[Stored records]
+++
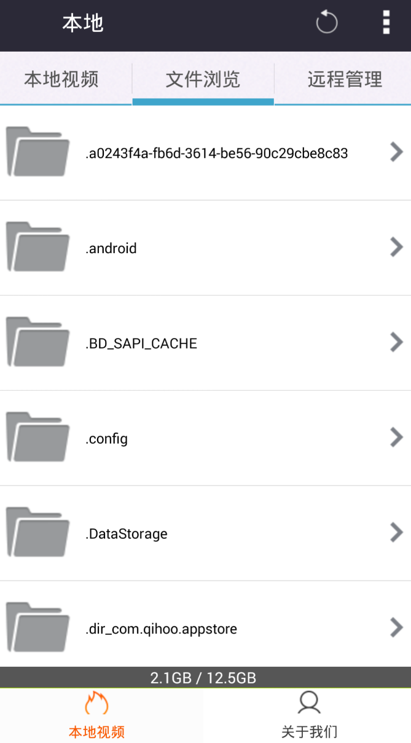Click the 本地 title in header
411x743 pixels.
[82, 23]
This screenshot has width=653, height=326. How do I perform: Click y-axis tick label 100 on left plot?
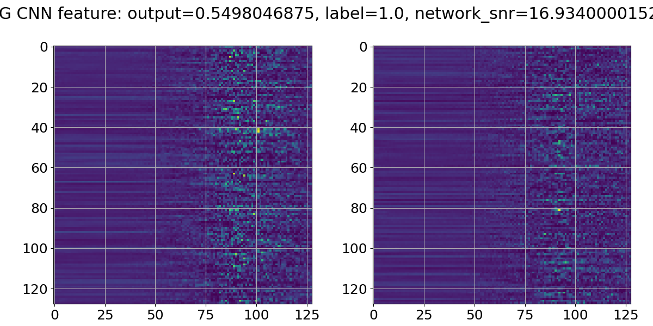(38, 249)
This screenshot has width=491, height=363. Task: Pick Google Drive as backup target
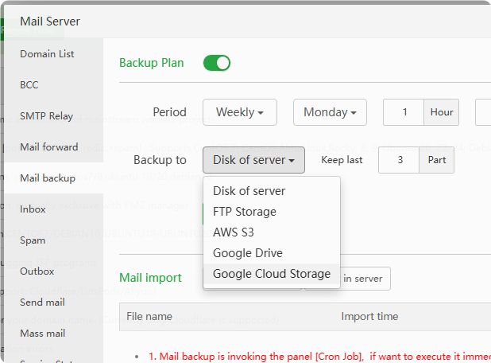[x=248, y=253]
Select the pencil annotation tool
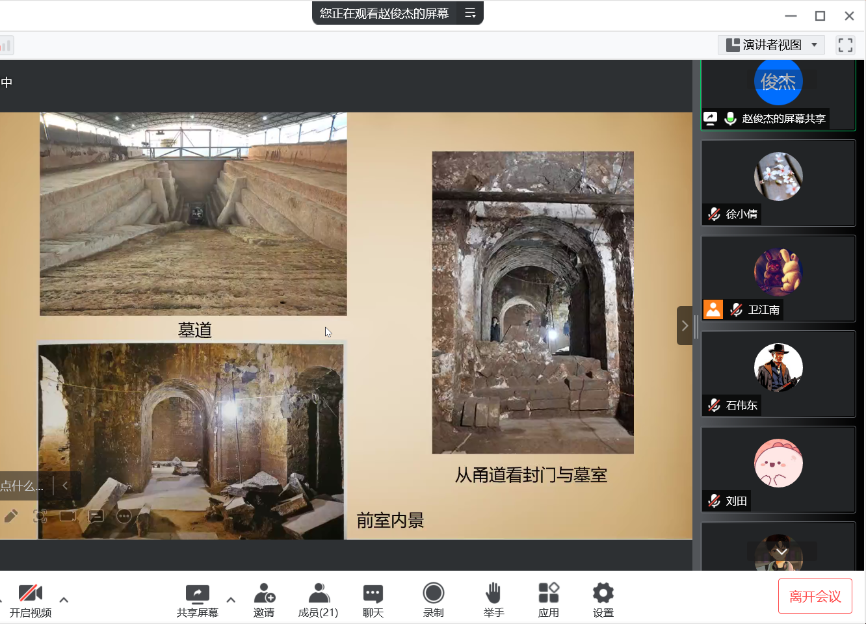Viewport: 866px width, 624px height. tap(11, 516)
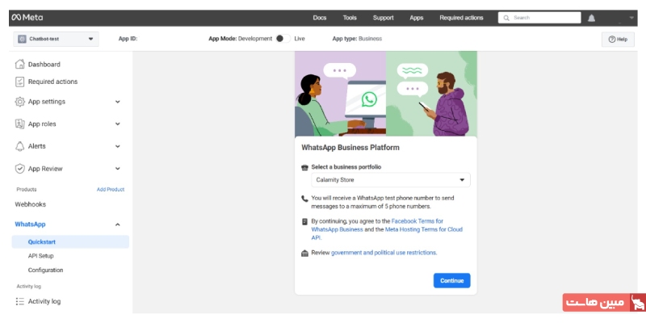The width and height of the screenshot is (646, 323).
Task: Click the Alerts bell icon in sidebar
Action: point(20,146)
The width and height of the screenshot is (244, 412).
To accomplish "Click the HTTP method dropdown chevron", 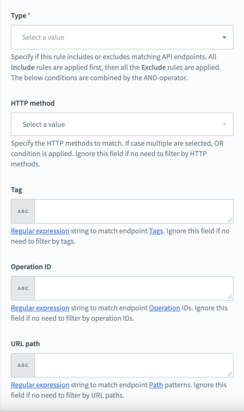I will pos(224,124).

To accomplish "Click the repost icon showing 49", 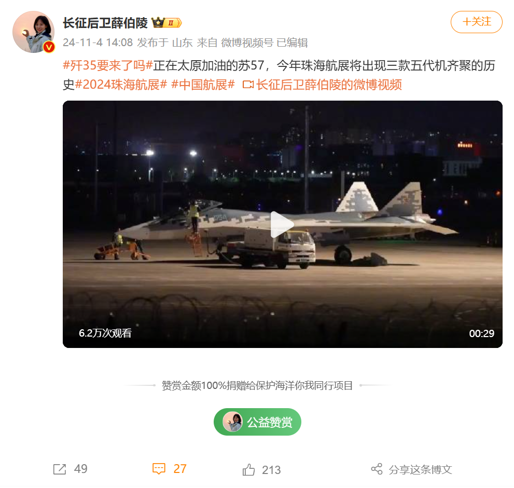I will [60, 469].
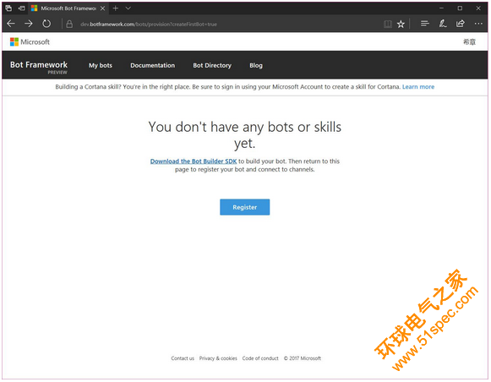Image resolution: width=491 pixels, height=382 pixels.
Task: Follow Download the Bot Builder SDK link
Action: [194, 161]

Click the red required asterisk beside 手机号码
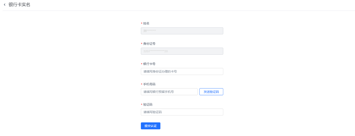tap(142, 84)
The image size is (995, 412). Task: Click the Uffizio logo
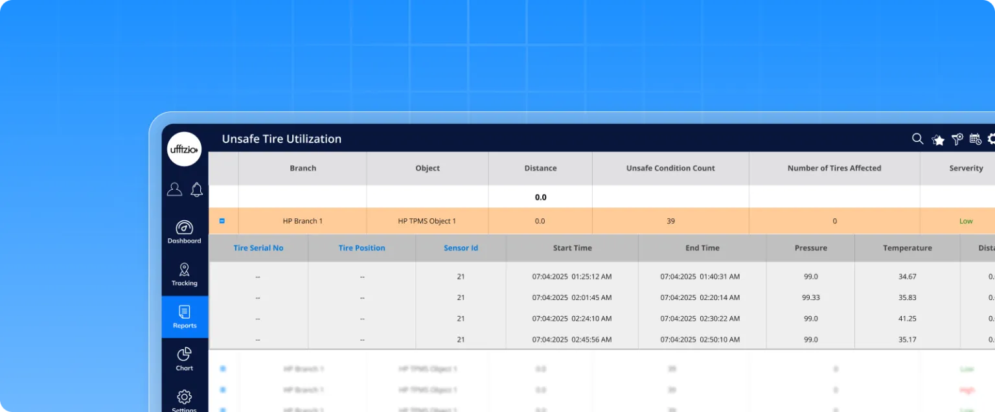point(185,150)

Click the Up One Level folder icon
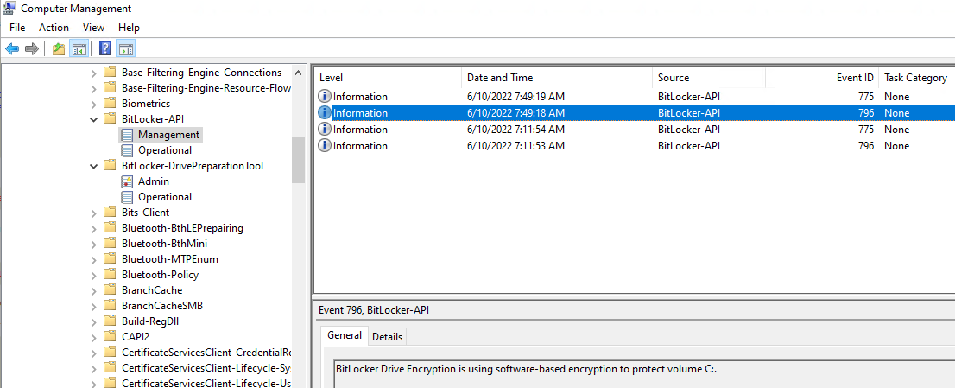[59, 48]
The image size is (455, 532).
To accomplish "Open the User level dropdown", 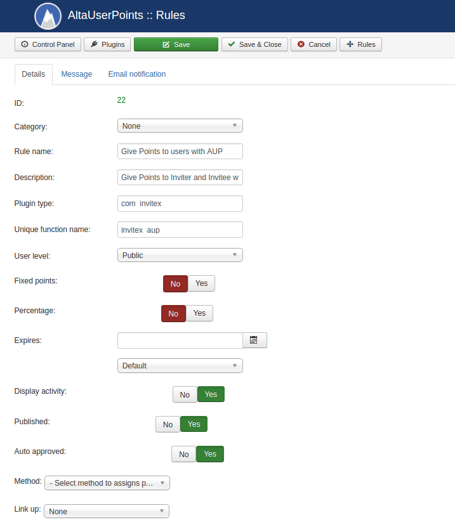I will coord(180,255).
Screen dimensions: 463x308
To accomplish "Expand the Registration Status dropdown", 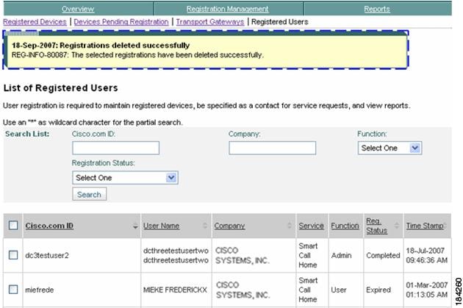I will [125, 177].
+++
» Exercise instructions
Both boundary lines included, write out word for word only the lines above from the one containing "Select the pencil annotation tool" to the one containing "The width and height of the screenshot is (244, 412).", leaving out any pictures.

» Solution to this exercise
Select the pencil annotation tool
Viewport: 866px width, 624px height. tap(11, 516)
The width and height of the screenshot is (646, 323).
Task: Click the Alerts bell icon in sidebar
Action: point(20,146)
The width and height of the screenshot is (244, 412).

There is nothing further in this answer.